— Task details —
Find the line with "You are a computer-use agent. The" in the entries below, then reproduce it and every line after it down to and including the line with "Click the terminal", exactly.

══ Data for processing

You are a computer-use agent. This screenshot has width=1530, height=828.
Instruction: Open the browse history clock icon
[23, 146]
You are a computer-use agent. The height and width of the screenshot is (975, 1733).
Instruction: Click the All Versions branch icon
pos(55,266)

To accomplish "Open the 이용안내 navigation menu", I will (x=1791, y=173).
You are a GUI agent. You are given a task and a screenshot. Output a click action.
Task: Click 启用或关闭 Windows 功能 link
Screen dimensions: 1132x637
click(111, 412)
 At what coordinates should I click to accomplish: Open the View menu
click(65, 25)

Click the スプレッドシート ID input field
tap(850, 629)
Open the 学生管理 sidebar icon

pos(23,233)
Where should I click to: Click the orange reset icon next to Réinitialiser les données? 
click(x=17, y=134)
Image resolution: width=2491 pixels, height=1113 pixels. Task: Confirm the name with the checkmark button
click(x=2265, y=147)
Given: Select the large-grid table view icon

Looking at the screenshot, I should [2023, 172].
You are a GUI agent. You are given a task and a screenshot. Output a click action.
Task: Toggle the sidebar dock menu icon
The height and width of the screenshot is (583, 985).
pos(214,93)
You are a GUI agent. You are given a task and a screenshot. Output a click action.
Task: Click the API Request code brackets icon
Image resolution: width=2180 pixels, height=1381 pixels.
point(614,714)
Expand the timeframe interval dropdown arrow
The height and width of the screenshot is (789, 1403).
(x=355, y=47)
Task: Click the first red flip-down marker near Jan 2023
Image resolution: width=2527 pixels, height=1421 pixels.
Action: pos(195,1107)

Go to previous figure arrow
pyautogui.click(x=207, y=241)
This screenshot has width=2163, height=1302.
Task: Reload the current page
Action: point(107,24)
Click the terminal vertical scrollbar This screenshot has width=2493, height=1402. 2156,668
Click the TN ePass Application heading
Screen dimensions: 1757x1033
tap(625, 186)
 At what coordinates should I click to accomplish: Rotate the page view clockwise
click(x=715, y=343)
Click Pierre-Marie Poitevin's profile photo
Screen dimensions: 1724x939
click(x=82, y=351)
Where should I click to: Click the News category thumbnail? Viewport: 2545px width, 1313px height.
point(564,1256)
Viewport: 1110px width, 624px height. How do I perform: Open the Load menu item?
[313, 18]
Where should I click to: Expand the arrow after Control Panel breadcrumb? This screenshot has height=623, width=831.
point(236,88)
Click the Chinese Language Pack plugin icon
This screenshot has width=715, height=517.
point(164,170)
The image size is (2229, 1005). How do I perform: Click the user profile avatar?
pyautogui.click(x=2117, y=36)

════

— Output of the exercise —
You are a computer-use agent. The height and width of the screenshot is (975, 1733).
Instruction: Click the All Versions branch icon
pos(55,266)

To accomplish "Open the 이용안내 navigation menu", I will (x=1791, y=173).
You are a GUI agent. You are given a task and a screenshot. Output a click action.
Task: Click 启用或关闭 Windows 功能 link
Screen dimensions: 1132x637
click(111, 412)
 At what coordinates should I click to accomplish: Open the View menu
click(65, 25)

Click the スプレッドシート ID input field
tap(850, 629)
Open the 学生管理 sidebar icon

pos(23,233)
Where should I click to: Click the orange reset icon next to Réinitialiser les données? 
click(x=17, y=134)
Image resolution: width=2491 pixels, height=1113 pixels. Task: Confirm the name with the checkmark button
click(x=2265, y=147)
Given: Select the large-grid table view icon

Looking at the screenshot, I should [2023, 172].
You are a GUI agent. You are given a task and a screenshot. Output a click action.
Task: Toggle the sidebar dock menu icon
The height and width of the screenshot is (583, 985).
pos(214,93)
You are a GUI agent. You are given a task and a screenshot. Output a click action.
Task: Click the API Request code brackets icon
Image resolution: width=2180 pixels, height=1381 pixels.
point(614,714)
Expand the timeframe interval dropdown arrow
The height and width of the screenshot is (789, 1403).
(x=355, y=47)
Task: Click the first red flip-down marker near Jan 2023
Image resolution: width=2527 pixels, height=1421 pixels.
Action: pos(195,1107)

Go to previous figure arrow
pyautogui.click(x=207, y=241)
This screenshot has width=2163, height=1302.
Task: Reload the current page
Action: point(107,24)
Click the terminal vertical scrollbar This screenshot has width=2493, height=1402. 2156,668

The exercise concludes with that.